• Activity: Please list every conference session title that the blog excerpt below names as attended, ignoring the data that follows it.

• Passage shown:

------------------------

I'm still working through all the nuggets of knowledge that I gained at the Purdue University T&L Conference. Can you believe it? I won something - a WebCT seat in a distance course of my choice. So even more fun on the way! I'd like to go the Annual Conference for WebCT, but I don't know if I can work it in and get this book done. At some point, you have to get the mighty pen to the paper - or in my case, clicking the keys.

All for now!

Saturday, April 17, 2004

Well, a few days have passed since my last posting, but I've used those days wisely. I attended a T&L Conference at Purdue in West Lafayette, Indiana and learned tons that can enhance this book. I can't understand why Purdue faculty didn't just flock to this conference, but I was thrilled that I went. I attended the "Creating Videos for the Web with Camtasia Studio," "Creating Interactive Instructional Materials with Lectora," "Tablet PCs in a Traditional Journalism Course," "Using Tegrity WebLearner to Capture Real Time Lectures," "Created Narrated PowerPoint Presentations with Impatica," Semiotics, Technology, and the Research Paper," and "WebCT Exemplary Course Project." I list them all so that I can remember this later (as much for me as anyone). Not only did I truly enjoy this conference, I even won a door prize.

I have already used a section from what I've learned in the book. I reviewed several of the exemplary courses and used them as examples in the book. Why I had not done that, I don't know - sometimes the simple solutions evade me, I guess...

Now, all I want to do is write - but here in Indiana, the weather is beautiful and I'm thinking alot about putting out a few flowers. Oh well, I'll work today and plant Monday. Sunday, I'm helping a WED student with Intermediate Accounting. I'm looking forward to meeting with her - believe it or not, I miss interacting with my students!

Well that's all for now.

Monday, April 12, 2004

Although somewhat busy with Easter services, I've been diligently working on the book. I'm still struggling with the RSS concept. I've learned a lot, but still not enough to really relate it well in the book. I still think blogging is a needed section in the book, but if I can't relate the RSS concept well, I may only touch on this and move on.

I found evidence that blogging is part of the college curriculum at several campuses, and a real way of conducting the profession (see Jon Udell's various blogs, etc). I'm off to look for Leo's blog (Leo Laporte is my hero at the ScreenSavers, with Patrick and Kevin fighting for second!).

Off to the book - more news will be posted soon!

Thursday, April 08, 2004

Today, I backed up the technology book to CD including the bookmark.htm file, instead of backing up to the raid server. Why? Well yesterday, our business DSL was active. No more satellite glitches (when we have wind or rain, we often lose our internet connection). We have some more moving around to do, so not sure how much I can work on the book today, but I'm starting on it now and trying to shut my eyes to the stacks of things around me. Should be interesting!

------------------------

[Saved entries]
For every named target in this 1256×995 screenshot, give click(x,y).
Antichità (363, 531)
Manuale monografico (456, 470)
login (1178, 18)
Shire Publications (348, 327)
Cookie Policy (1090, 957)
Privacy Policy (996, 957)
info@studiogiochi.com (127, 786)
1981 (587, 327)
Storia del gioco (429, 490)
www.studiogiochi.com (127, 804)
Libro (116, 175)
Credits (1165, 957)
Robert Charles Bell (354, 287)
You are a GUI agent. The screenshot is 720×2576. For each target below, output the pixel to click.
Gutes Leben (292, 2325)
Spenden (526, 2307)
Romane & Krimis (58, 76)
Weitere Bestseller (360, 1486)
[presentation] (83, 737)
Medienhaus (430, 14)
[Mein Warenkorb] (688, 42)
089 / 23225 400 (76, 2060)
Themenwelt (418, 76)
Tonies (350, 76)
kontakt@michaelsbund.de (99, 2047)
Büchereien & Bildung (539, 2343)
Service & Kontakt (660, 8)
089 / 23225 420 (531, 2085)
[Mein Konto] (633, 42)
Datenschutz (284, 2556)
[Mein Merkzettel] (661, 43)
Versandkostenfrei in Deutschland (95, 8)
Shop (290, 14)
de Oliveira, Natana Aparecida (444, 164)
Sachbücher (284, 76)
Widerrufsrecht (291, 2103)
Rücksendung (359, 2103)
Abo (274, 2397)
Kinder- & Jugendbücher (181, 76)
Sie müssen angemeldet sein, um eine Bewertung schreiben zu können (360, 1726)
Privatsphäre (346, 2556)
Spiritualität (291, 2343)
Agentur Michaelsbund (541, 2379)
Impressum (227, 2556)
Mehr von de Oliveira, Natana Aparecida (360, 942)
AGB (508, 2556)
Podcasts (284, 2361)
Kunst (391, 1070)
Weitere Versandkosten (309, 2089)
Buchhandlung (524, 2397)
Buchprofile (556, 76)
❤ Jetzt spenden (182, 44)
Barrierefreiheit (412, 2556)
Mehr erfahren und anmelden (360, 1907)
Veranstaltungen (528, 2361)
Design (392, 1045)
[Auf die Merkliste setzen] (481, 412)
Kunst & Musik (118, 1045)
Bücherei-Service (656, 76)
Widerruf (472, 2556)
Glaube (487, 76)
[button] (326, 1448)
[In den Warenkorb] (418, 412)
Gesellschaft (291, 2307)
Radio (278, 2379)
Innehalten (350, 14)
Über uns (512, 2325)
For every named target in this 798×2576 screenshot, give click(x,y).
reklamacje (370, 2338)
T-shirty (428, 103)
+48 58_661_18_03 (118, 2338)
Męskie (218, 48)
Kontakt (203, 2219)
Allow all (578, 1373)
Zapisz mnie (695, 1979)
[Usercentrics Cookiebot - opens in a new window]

------------------------

• Finished exercise:
- "Creating Videos for the Web with Camtasia Studio"
- "Creating Interactive Instructional Materials with Lectora"
- "Tablet PCs in a Traditional Journalism Course"
- "Using Tegrity WebLearner to Capture Real Time Lectures"
- "Created Narrated PowerPoint Presentations with Impatica"
- "Semiotics, Technology, and the Research Paper"
- "WebCT Exemplary Course Project"